Les chiffres trompeurs de la croissance et du chômage

Mise à jour : 16/03/2006

 

Le gouvernement en est fier : sa conduite avisée de l'économie française a produit de la croissance (l'INSEE estime à 1.4 % la croissance du PIB en 2005) et 9 mois de baisse continue du chômage (9.5 % en décembre 2005). La réalité - que le gouvernement se garde bien de divulguer - est, hélas, moins glorieuse.

 

Le PIB 2005 (richesse produite par le pays en un an) comprend aussi les dépenses ordonnées par le gouvernement à partir d'argent qu'il n'avait pas et qu'il a emprunté. Le montant est connu, c'est le déficit, voisin de 3 % du PIB. Si le gouvernement n'avait pas dépensé cet argent qu'il n'a pas reçu le PIB en aurait été réduit d'autant, il n'y aurait pas eu croissance mais décroissance de l'économie. L'argent du déficit est emprunté, s'ajoute à la dette nationale voisine de 1100 milliards d'euros en 2005 (67 % du PIB) et devra être remboursé avec intérêts par les générations suivantes.

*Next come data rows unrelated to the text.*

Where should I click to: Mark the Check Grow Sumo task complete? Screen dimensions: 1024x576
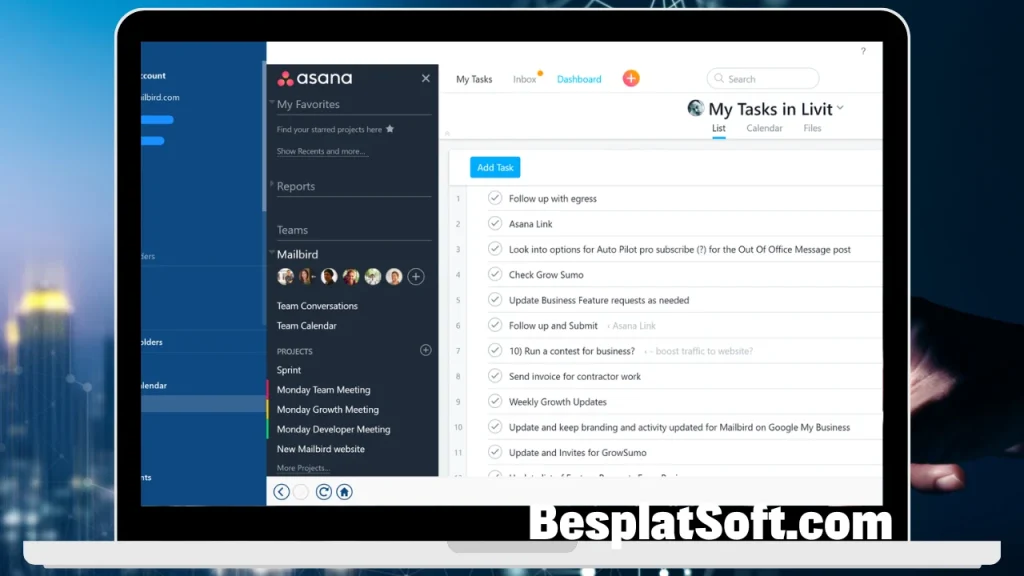pyautogui.click(x=494, y=274)
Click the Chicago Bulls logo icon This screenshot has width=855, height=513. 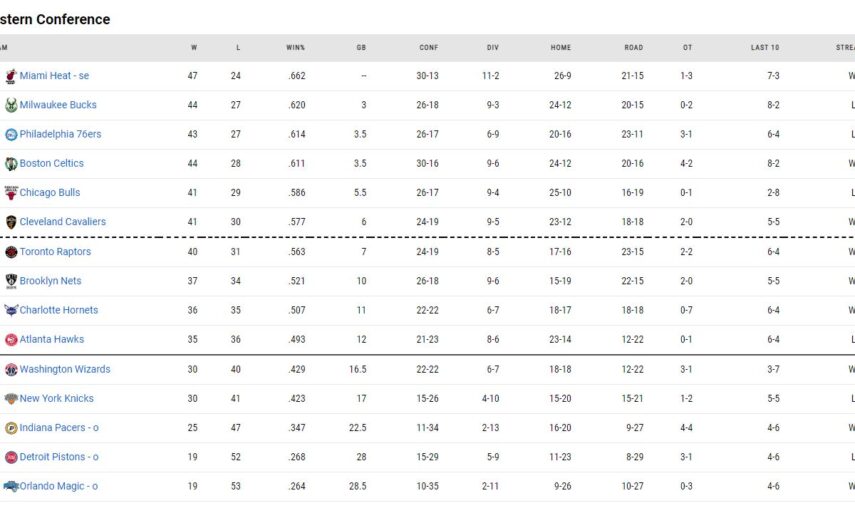pos(11,193)
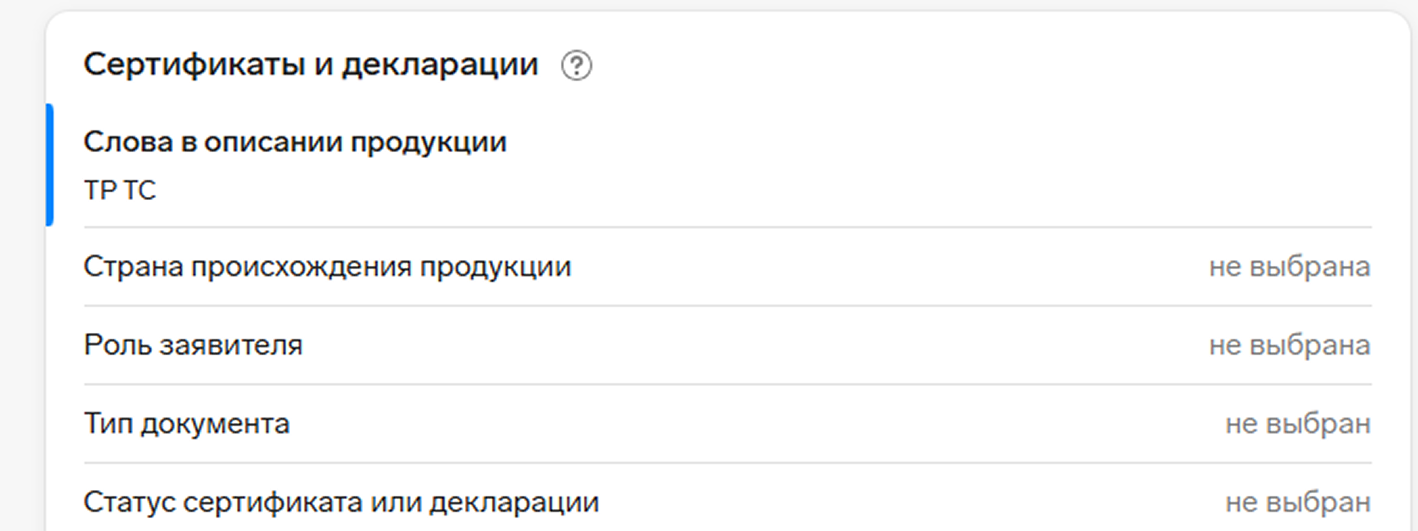The height and width of the screenshot is (531, 1418).
Task: Click the 'Сертификаты и декларации' heading
Action: point(311,66)
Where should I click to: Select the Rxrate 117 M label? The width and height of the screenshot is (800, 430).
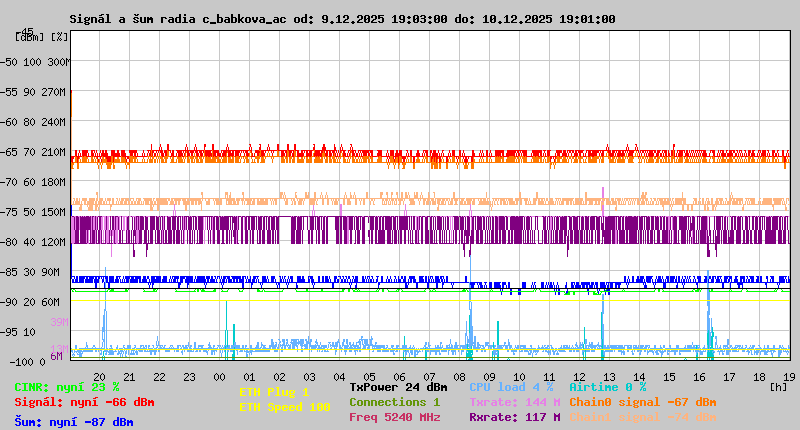click(514, 417)
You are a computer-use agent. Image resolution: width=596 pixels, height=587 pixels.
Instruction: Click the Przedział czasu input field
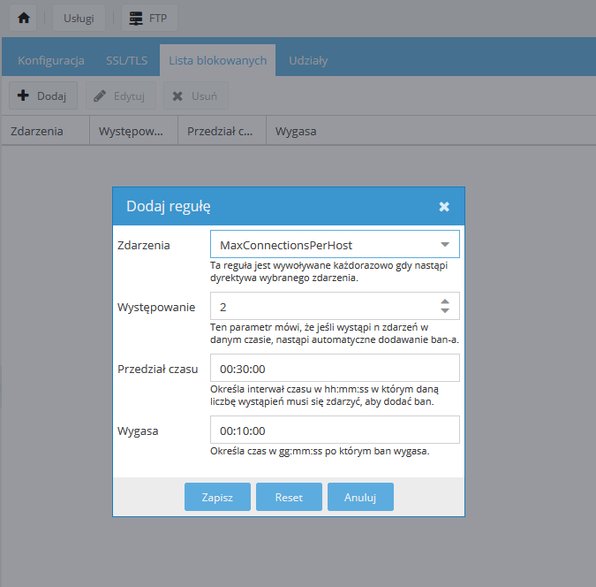(x=334, y=368)
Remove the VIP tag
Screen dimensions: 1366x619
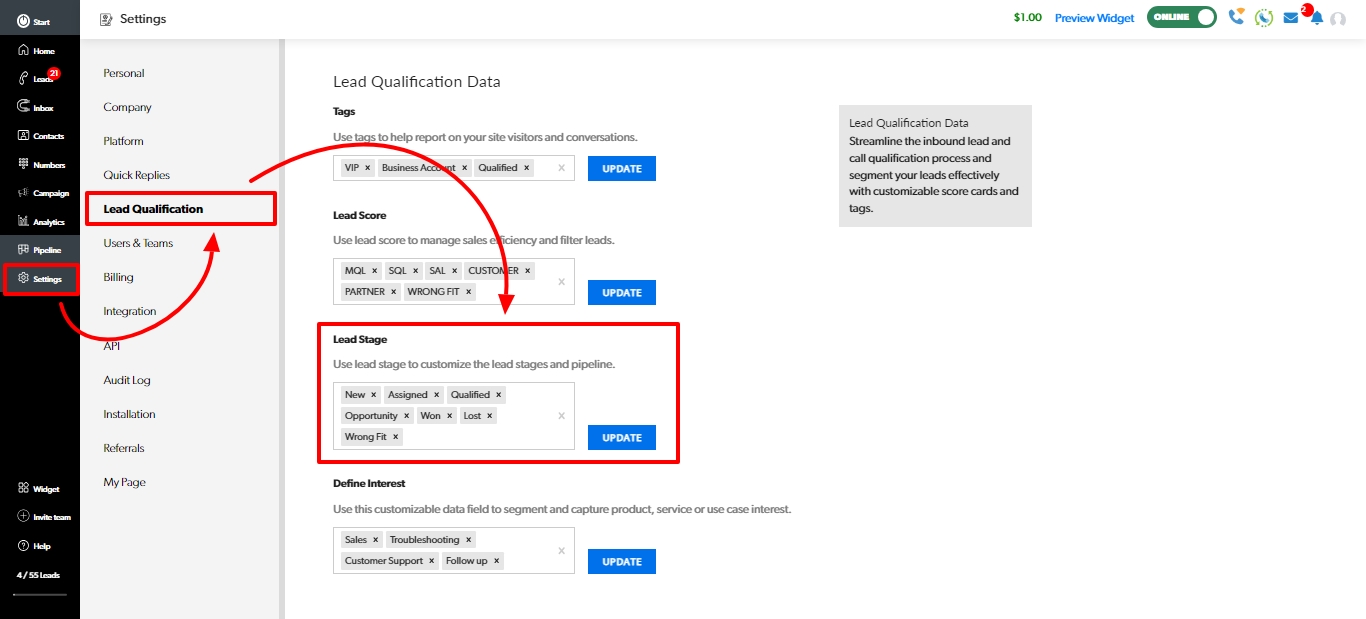368,168
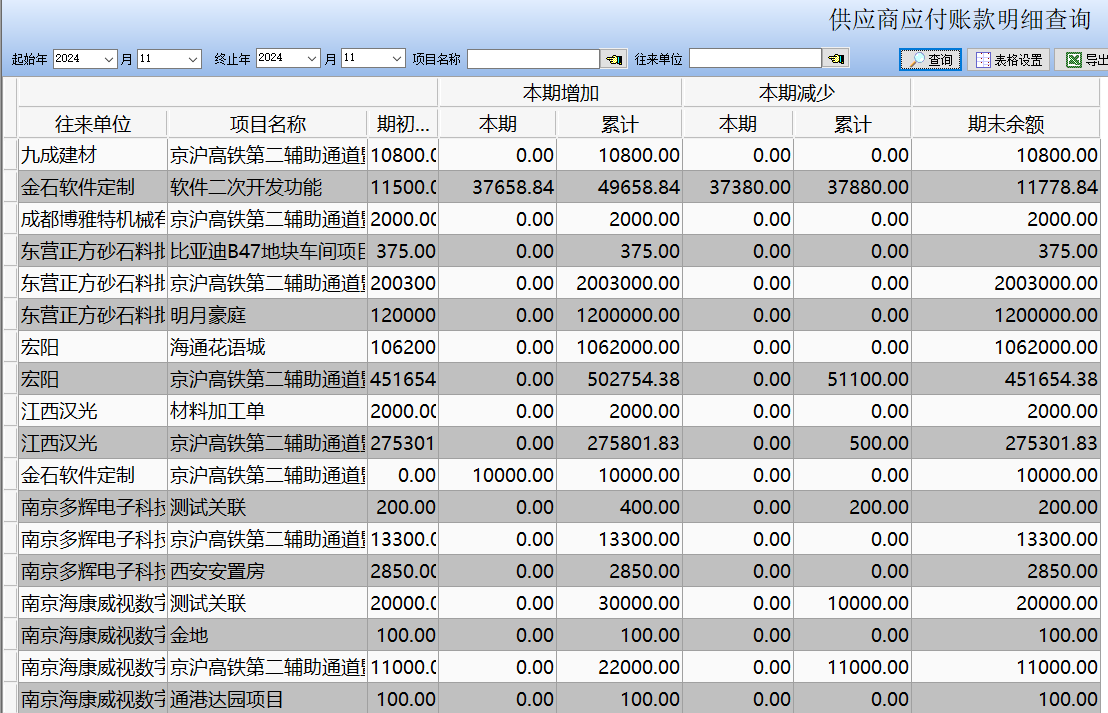Viewport: 1108px width, 713px height.
Task: Click the 期末余额 column header
Action: tap(1005, 125)
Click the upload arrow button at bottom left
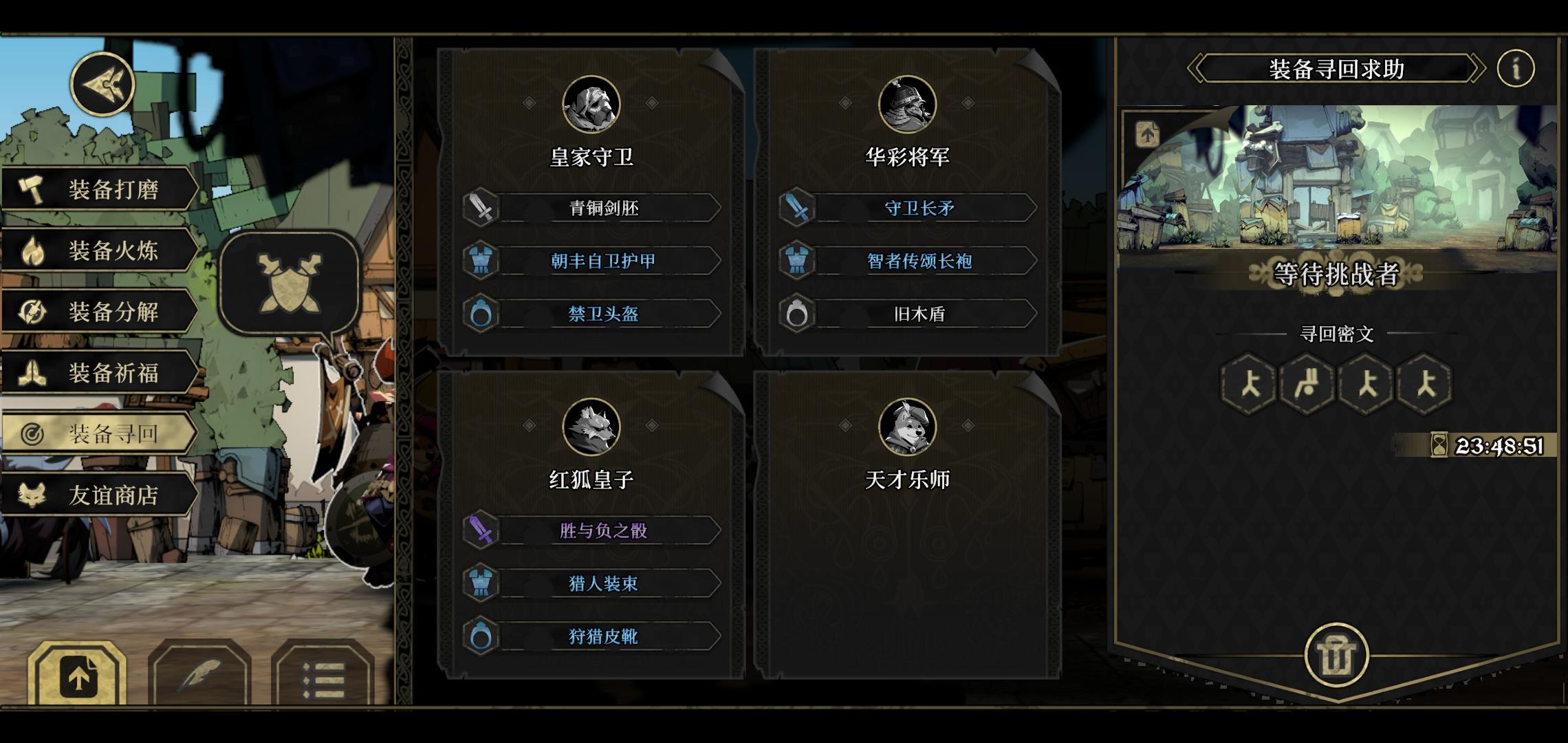 77,675
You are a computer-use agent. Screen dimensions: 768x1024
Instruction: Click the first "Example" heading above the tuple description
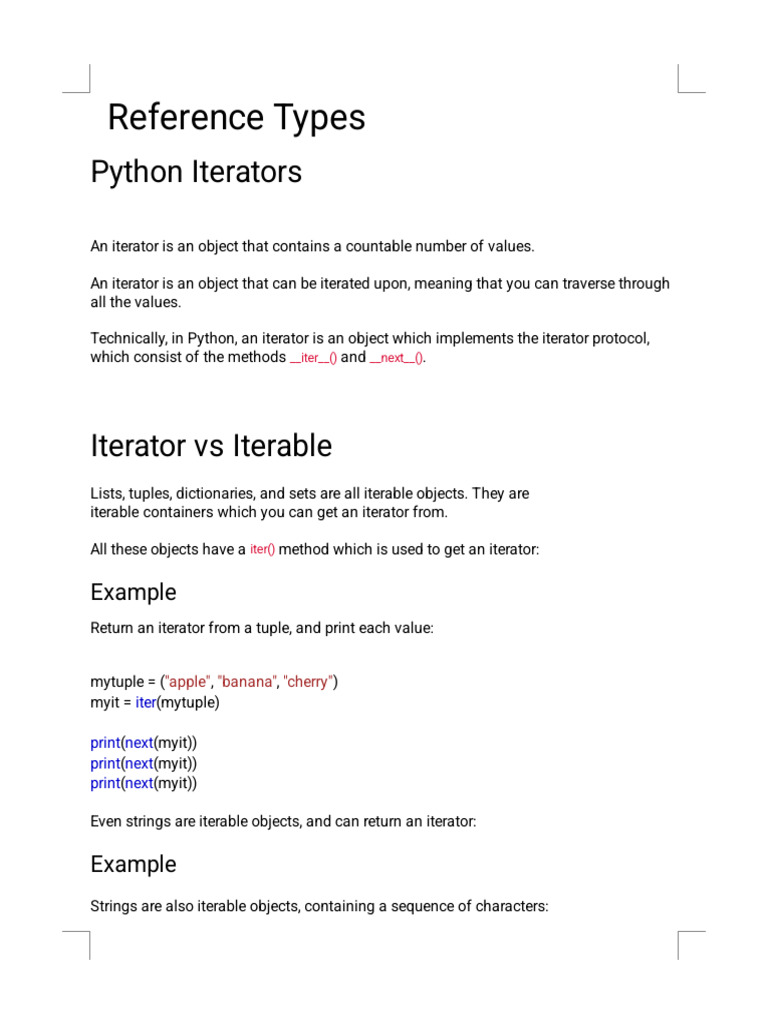(x=133, y=592)
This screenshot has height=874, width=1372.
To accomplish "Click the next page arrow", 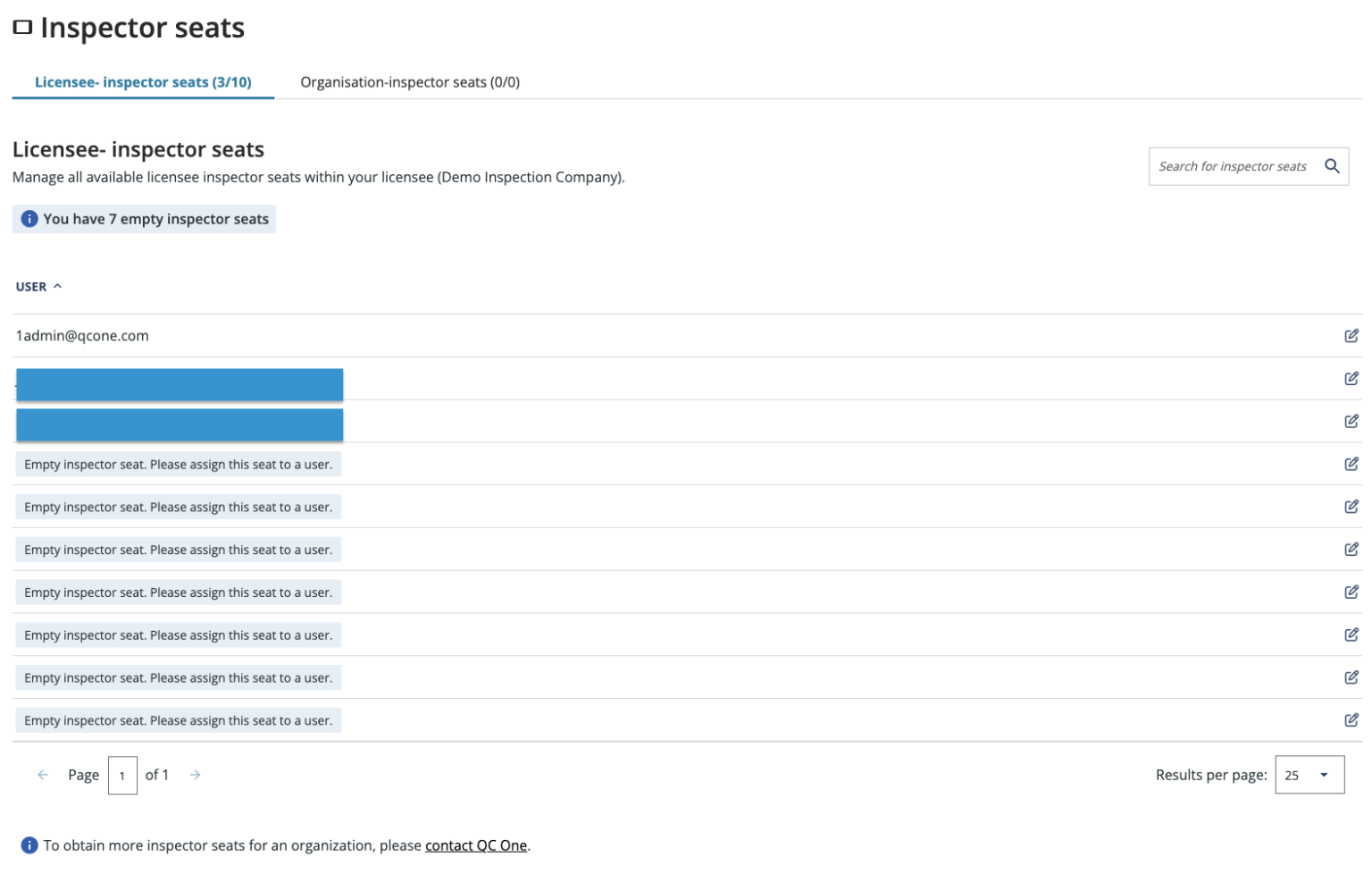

Et si on veut être rigoureux, il faut ajouter au financement des dépenses excédentaires de l'Etat par endettement les déficits des collectivités locales et ceux des entreprises publiques, eux aussi financés par l'emprunt et produisant du PIB artificiel…

 

On sait que c'est la croissance du PIB qui entraîne celle de l'emploi, c'est-à-dire qu'il n'est pas possible à une économie de créer de vrais emplois, rentables et pérennes, sans une croissance suffisante du PIB.

 

On sait aussi que l'économie française a besoin d'une croissance d'au moins 1.6 % à 2 % par an ces temps-ci pour créer des emplois.

 

On sait, enfin, que le chômage structurel français est de l'ordre de 9 %, et que cette valeur est incompressible à court terme, c'est-à-dire sans remédier en profondeur à l'inadaptation des compétences de millions de chômeurs aux emplois disponibles, à leur manque de mobilité et aux nombreuses incitations à l'inactivité.

 

Dans ces conditions, on ne s'étonnera pas qu'avec une croissance de 1.4 % l'économie française ait créé seulement 60 000 emplois marchands non agricoles en 2005 (0.4 % de 15.5 millions). En fait, la baisse du chômage dont le gouvernement se glorifie correspond pour beaucoup à des emplois artificiels, financés au moins en partie par l'Etat, aux frais des contribuables.

 

Il est instructif de comparer les performances de l'économie française à celle d'autres pays avancés. C'est ainsi qu'en 2004, à population comparable, les Etats-Unis ont créé 22 fois plus d'emplois que nous. Leurs chiffres du déficit - environ 2.8 % du PIB - et de la dette fédérale - 67 % du PIB, sont comparables aux nôtres, mais eux ont un niveau de vie 1/3 plus élevé que le nôtre, une croissance 2 fois plus rapide, et 4.7 % de chômeurs fin 2005.